IPAMS says House bills have critical tax, leasing reforms for independents
The US House of Representatives is due to consider legislation next week that includes tax provisions the oil industry has sought for years. A four-bill energy tax package contains a mix of tax changes, energy studies, and leasing provisions. Most were in President George W. Bush's energy strategy.
By the OGJ Online Staff
HOUSTON, July 27 -- The US House of Representatives is due to consider legislation next week that includes tax provisions the oil industry has sought for years.
A four-bill energy tax package contains a mix of tax changes, energy studies, and leasing provisions. Most were in President George W. Bush's energy strategy.
Senate committees have yet to report their energy reform bills. The Senate Finance Committee is expected to begin marking up tax legislation in September.

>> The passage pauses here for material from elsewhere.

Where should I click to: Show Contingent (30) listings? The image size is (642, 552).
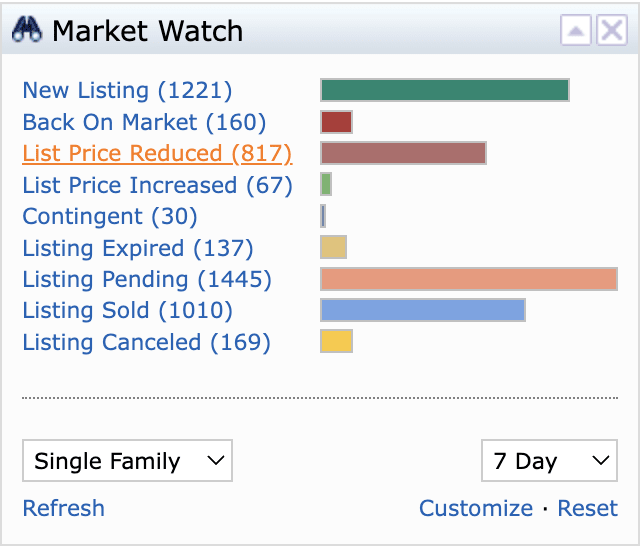[110, 216]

The Independent Petroleum Association of Mountain States said the House legislation "contains a number of critical provisions ... that could impact independent producers for years."

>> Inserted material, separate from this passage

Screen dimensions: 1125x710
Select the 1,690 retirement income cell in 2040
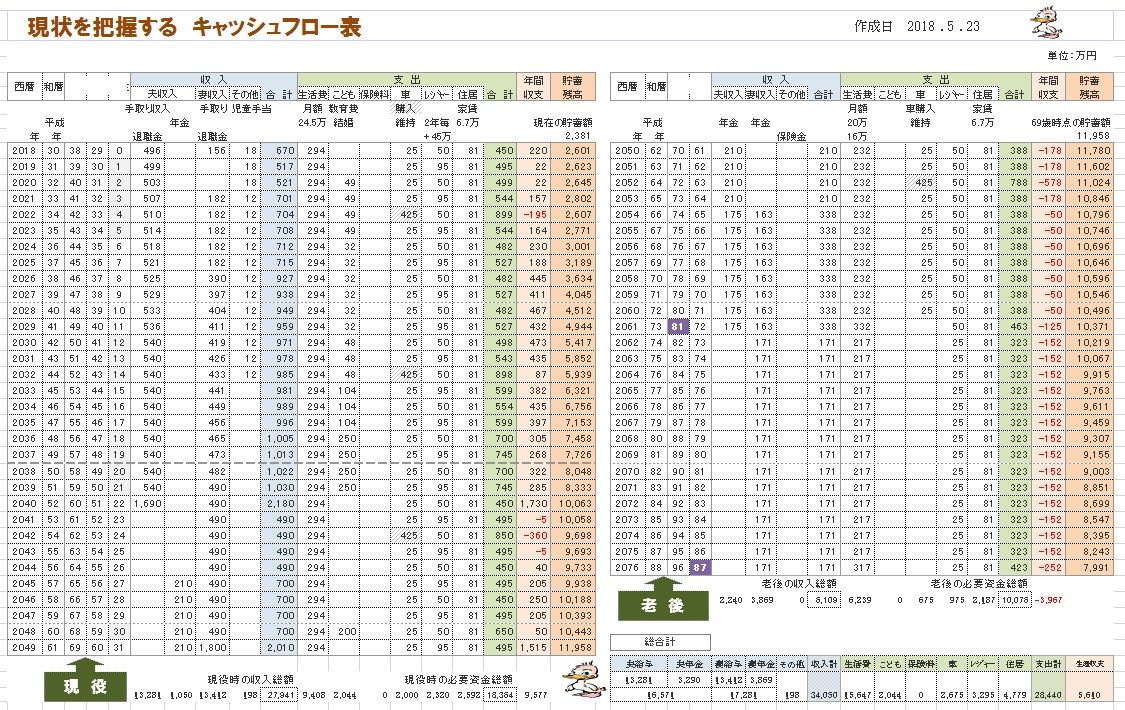point(146,503)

Some of the tax provisions are those that independents also have sought for years, including expensing of geological and geophysical costs and delay rental fees.
In an outline of the key points in the bills, IPAMS said the Energy Tax Policy Act of 2001 (H.R. 2511) contains "relief for independent producers from unreasonable tax provisions that are burdensome and that slow or even preclude the production of much needed oil and gas resources." They include:
-- The enactment of a marginal well tax credit to keep marginally economic wells in production and to enhance optimum recovery of domestic oil and natural gas.
-- Eliminating the net income limitation on percentage depletion to keep marginally economic wells in production and maximize recovery of domestic resources.
-- Allowing companies to expense geological and geophysical costs and delay rental payments in the year incurred.
-- Extending the net operating loss carryback period to 5 years to enable producers to recover from losses much sooner.
-- Extending the Sec. 29 tax credit for production from nonconventional sources and a phased-in repeal of the Alternative Minimum Tax.
IPAMS said the Energy Security Act (H.R. 2436) requires:
-- The study of existing rights of way across Federal lands to establish the foundation for pipeline and electricity transmission additions.
-- A study of the energy production potential of federal lands, which IPAMS said together with the current study of federal land withdrawals and other restrictions "is a critical step in identifying which federal lands that hold resource development potential can be made available for leasing and development."
-- The review by federal agencies of regulations that act as barriers to emerging energy technology.
-- The formation of an interagency task force to expedite the environmental review and permitting of interstate gas pipelines.
-- A study of impediments to efficient lease operations.
-- The elimination of unwarranted denials and stays of lease issuance and unwarranted restrictions on lease operations.
-- Government consideration of royalty in-kind provisions that "will provide a fair return to the government while not increasing the burden or costs for independent producers."
-- Partnerships between industry and government to conduct research and development and to transfer technology to the field that enhances the recovery of oil and natural gas resources.
-- A tax credit to keep marginally economic wells in production.
-- Royalty tax credits for the cost of environmental studies that producers must make for the public benefit.
IPAMS said the Energy Advancement and Conservation Act (HR 2587) requires federal agencies to review their regulations to eliminate barriers to emerging energy technologies and to advance pipeline research and development.
And IPAMS said the National Monument Fairness Act (HR 2114) creates a system of checks and balances for National Monument designation that safeguards against potential abuses.